What you are asked to do. Pick out each line in the listing below that contains the word "blue", and copy those lines in full.

+--

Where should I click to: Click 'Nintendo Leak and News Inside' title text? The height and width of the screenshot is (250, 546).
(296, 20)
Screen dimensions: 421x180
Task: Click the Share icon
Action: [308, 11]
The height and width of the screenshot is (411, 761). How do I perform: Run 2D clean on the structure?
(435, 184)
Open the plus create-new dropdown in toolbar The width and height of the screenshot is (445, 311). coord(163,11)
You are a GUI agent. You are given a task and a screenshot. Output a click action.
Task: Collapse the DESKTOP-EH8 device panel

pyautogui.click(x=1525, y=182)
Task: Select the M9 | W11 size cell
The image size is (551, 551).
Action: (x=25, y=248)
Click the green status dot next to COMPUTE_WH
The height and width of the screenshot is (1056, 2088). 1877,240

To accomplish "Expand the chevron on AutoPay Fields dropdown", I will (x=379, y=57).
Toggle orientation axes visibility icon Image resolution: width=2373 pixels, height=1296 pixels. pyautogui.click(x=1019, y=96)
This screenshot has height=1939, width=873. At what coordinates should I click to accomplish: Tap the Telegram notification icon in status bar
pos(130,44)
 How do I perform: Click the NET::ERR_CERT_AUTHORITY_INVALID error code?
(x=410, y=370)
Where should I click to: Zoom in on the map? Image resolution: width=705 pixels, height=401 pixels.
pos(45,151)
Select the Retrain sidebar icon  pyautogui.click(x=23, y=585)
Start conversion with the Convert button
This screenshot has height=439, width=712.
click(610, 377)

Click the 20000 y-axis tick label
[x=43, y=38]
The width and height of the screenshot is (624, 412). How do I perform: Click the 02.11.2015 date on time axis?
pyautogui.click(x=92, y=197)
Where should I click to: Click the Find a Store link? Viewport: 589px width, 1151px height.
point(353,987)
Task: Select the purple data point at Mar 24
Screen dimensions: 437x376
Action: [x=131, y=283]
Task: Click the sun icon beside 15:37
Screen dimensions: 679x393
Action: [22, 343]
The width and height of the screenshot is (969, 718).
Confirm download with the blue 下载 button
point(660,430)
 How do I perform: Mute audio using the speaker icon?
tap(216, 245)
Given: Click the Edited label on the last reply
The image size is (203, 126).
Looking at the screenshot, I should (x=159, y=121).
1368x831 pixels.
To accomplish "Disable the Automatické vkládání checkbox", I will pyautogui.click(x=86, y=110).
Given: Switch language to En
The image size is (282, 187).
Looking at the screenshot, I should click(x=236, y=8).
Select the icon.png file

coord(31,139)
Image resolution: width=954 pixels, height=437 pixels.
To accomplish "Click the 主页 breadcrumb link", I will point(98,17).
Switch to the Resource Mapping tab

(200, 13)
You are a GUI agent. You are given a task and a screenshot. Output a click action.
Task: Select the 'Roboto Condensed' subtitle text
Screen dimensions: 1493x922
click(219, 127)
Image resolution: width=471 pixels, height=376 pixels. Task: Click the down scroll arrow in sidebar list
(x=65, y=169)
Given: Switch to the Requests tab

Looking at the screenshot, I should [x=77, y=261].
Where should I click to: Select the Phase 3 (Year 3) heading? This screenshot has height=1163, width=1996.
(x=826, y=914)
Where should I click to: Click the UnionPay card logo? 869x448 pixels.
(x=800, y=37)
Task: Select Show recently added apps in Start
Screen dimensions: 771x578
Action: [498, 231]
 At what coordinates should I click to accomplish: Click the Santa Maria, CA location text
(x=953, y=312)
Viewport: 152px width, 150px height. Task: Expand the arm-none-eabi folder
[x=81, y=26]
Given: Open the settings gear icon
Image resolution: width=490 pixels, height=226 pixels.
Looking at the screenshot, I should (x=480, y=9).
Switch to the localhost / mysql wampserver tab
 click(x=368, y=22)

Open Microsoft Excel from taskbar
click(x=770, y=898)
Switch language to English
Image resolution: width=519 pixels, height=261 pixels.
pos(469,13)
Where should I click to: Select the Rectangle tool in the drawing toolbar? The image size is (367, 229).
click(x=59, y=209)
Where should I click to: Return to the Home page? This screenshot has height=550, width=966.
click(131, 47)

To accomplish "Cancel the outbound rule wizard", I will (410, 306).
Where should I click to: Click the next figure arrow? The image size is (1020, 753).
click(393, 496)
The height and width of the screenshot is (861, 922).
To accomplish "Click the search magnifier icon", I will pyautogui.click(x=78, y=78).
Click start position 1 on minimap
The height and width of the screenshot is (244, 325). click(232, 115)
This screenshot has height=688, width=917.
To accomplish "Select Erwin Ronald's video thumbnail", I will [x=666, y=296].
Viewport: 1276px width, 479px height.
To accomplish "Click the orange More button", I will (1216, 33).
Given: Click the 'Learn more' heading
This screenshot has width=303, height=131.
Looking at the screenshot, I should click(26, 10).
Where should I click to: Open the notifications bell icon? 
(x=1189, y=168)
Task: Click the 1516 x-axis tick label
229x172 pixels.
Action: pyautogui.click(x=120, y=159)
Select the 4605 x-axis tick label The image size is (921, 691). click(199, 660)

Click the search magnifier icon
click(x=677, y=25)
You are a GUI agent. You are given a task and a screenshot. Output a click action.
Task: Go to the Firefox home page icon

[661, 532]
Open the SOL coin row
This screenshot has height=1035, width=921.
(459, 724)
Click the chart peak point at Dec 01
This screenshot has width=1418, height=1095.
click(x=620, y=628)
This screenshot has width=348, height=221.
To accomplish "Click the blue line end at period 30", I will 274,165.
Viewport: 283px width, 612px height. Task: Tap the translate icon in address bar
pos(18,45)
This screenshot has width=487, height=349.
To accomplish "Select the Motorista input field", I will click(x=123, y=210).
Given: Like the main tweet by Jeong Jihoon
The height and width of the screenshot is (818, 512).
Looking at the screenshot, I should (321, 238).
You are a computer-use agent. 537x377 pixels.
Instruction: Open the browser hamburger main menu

+--

Task solution.
Confirm download with the blue 下载 button
To accomplish "Click the blue line end at period 30", I will 274,165.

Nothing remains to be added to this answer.